So how does Santa’s youngest son, Arthur Christmas, fit into this scenario? Therein lies the ingenious, touching, and captivating plot of this wonderful Christmas film.
It’s Christmas Eve and Santa Claus (Jim Broadbent) has just traveled around the entire world in his high-tech spaceship, which has replaced the antique sleigh formerly pulled by eight reindeer. At the helm of this impressive new vehicle, however, is not our beloved Santa Claus, but Santa’s son Steve (Hugh Laurie). It becomes clear early in the movie that Steve has pushed his father to the back burner and replaced him in virtually every aspect of the entire Christmas operation. Santa's role has been diminished to a few quick cameos in the homes of several children just to show he was there.
Meanwhile, Santa’s younger son Arthur (James McAvoy) plays an extremely vital role in Santa’s workshop. He reads every single letter sent to the North Pole from the anxious children across the world, and sees to it that each child receives the very present requested from good old Saint Nick. This role seems to serve Arthur just fine, as his whimsical spirit and loving, optimistic nature allows him to see the beauty and Christmas spirit of every letter sent to Santa. At the same time, it is a safe job for someone such as Arthur, who is both clumsy and fearful of virtually everything.
As the position of Santa Claus is inherited, Santa Claus must prepare to relinquish his post after serving for 70 years and permit his eldest son to take over. However, this Santa Claus is unwilling to give up the position just yet, fearful that he will have nothing to live for if he is not the world’s beloved Santa Claus. Meanwhile, Steve is anxiously awaiting the day when he can step into his father’s boots, but for all the wrong reasons. Steve seeks the glory of the Santa Claus position, not the joy of bringing happiness to children across the world.
And unlike past Santas, Steve is devoid of the inherently loving and spirited nature that makes Santa Claus, well, Santa Claus. This becomes undeniable when, as Santa, Steve, and the elves return to the North Pole after a long night of delivering presents, they learn that a single little girl in England was overlooked and did not receive a present from Santa Claus. Steve, unmoved, is more concerned about the precision of his prized Santa spaceship, viewing one child out of millions as an acceptable margin of error.

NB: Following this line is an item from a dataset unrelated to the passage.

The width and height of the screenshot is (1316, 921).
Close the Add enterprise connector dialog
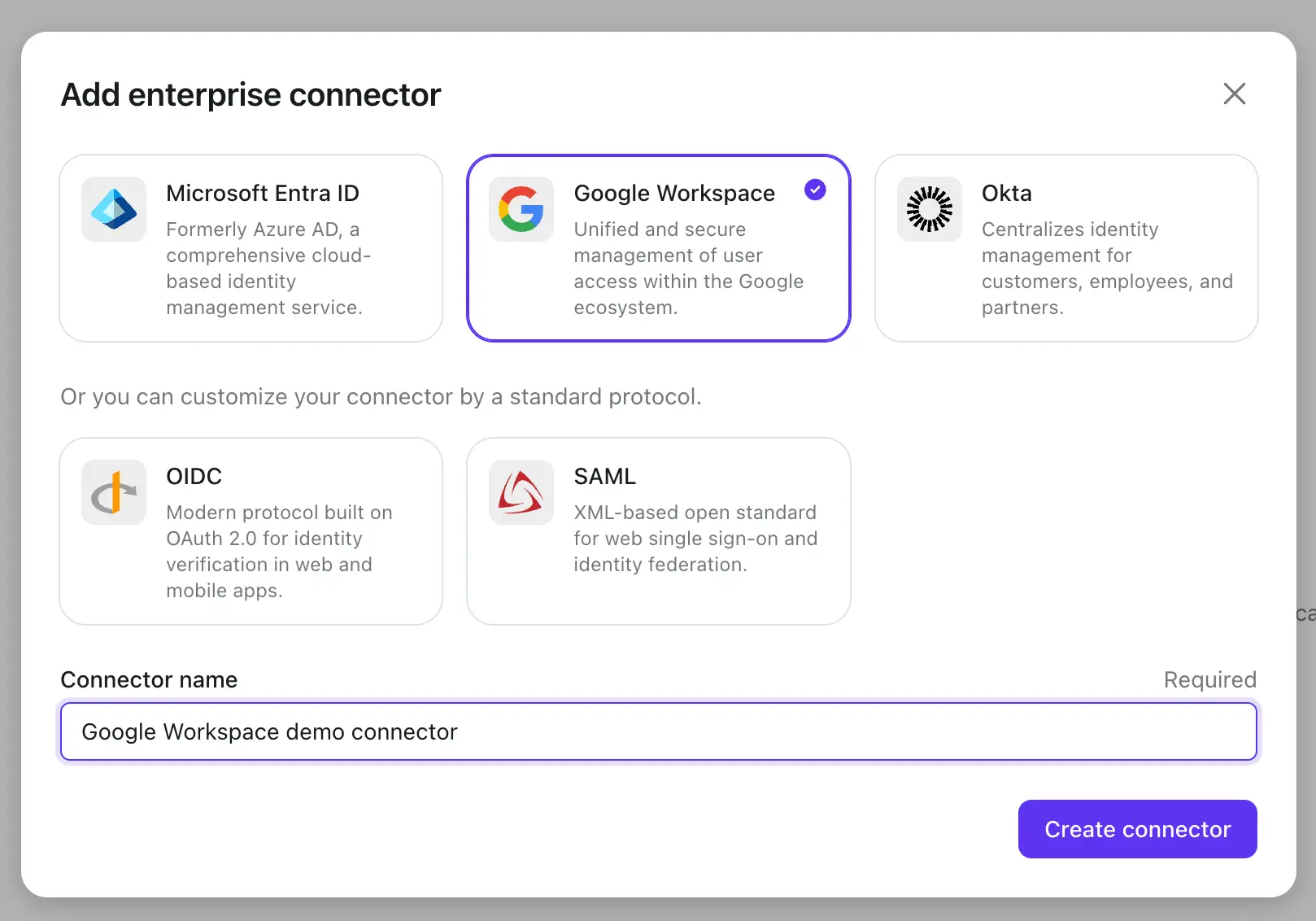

On the other hand, good-natured and compassionate Arthur cannot bear the thought of the little forgotten girl waking up on Christmas morning and believing that she was the only child in the world to be unloved by Santa. And so he takes up the task of delivering her toy, by any means necessary. He hauls the ancient, rusty sleigh out of the storage closet, and with his senile great-grandfather — a retired Santa Claus — they set off on an adventure that proves slightly more difficult than anticipated.
Arthur Christmas is a wonderful story with a variety of valuable morals. First, it inspires viewers to cherish even what has been labeled “ancient” or “antique.” Outdated does not necessarily mean useless, and that lesson pertains to both items and people.
Likewise, moviegoers are taught the importance of family, and the value of finding love and support in one another. For the newest Santa Claus, this lesson is particularly important, as in the beginning of the film he finds value in just his profession and nothing more.
There is also a subtle pro-life view in the film, as Arthur and the elves recognize that every child is valuable, and not a single one should be left out or forgotten. In fact, when the elves believe that Santa no longer cares about all children, they are prepared to cancel Christmas forever, overwhelmed by the possibility that everything they have ever known about the true meaning of Christmas is untrue.
Lastly, the film emphasizes the importance of sacrifice, of taking a risk to achieve the happiness of another, even if that means sacrificing one’s own sense of security and momentary joy.
Arthur is by far the most inspiring character in the film, as his care for the little forgotten girl, whom he has never met, motivates him to embark on a dangerous and frightening journey. Many times throughout the course of that trip, he is nearly thrown off course and must make a difficult decision to either continue or give up and go home, where he is safe and warm. But he always remembers that giving up will mean that a little girl in England will have no Christmas present, and that is a consequence he cannot bear to accept.
Arthur’s inspiring endeavor motivates a number of other characters in the film to make significant decisions, and ultimately brings about a happy ending for all — one that audiences are sure to enjoy.
The entire film is full of excitement and humor, and is likely to entertain audiences of all ages. And the valuable lessons are sure to touch each moviegoer. Viewers are shown that virtues such as humility, self-sacrifice, and the Golden Rule are not long-forgotten concepts, but ones that should be at the forefront of our everyday lives.
Some Christian audiences may take issue with the heavy reliance on superstitious and magical elements found in the film. Santa and his story entirely replaces the real story of Christmas, which, for those who may have forgotten, is intended to celebrate the birth of Jesus Christ. Throughout the film, Arthur articulates concern that the little girl without a gift will not “have a Christmas,” seemingly forgetting that it is impossible to not have a Christmas. Religion is not entirely left out of the film, however, as the song "Silent Night" is featured.
For some of the really young audiences, the film may be a bit confusing as it does make changes to the classic tale of Santa Claus and Christmas Eve, and some of the concepts, such as the hereditary nature of the Santa Claus position, the struggle for power, the value of treating every child the same, may be a bit difficult for them to grasp.
Overall, however, Arthur Christmas is a lovely family film and a very pleasant holiday movie.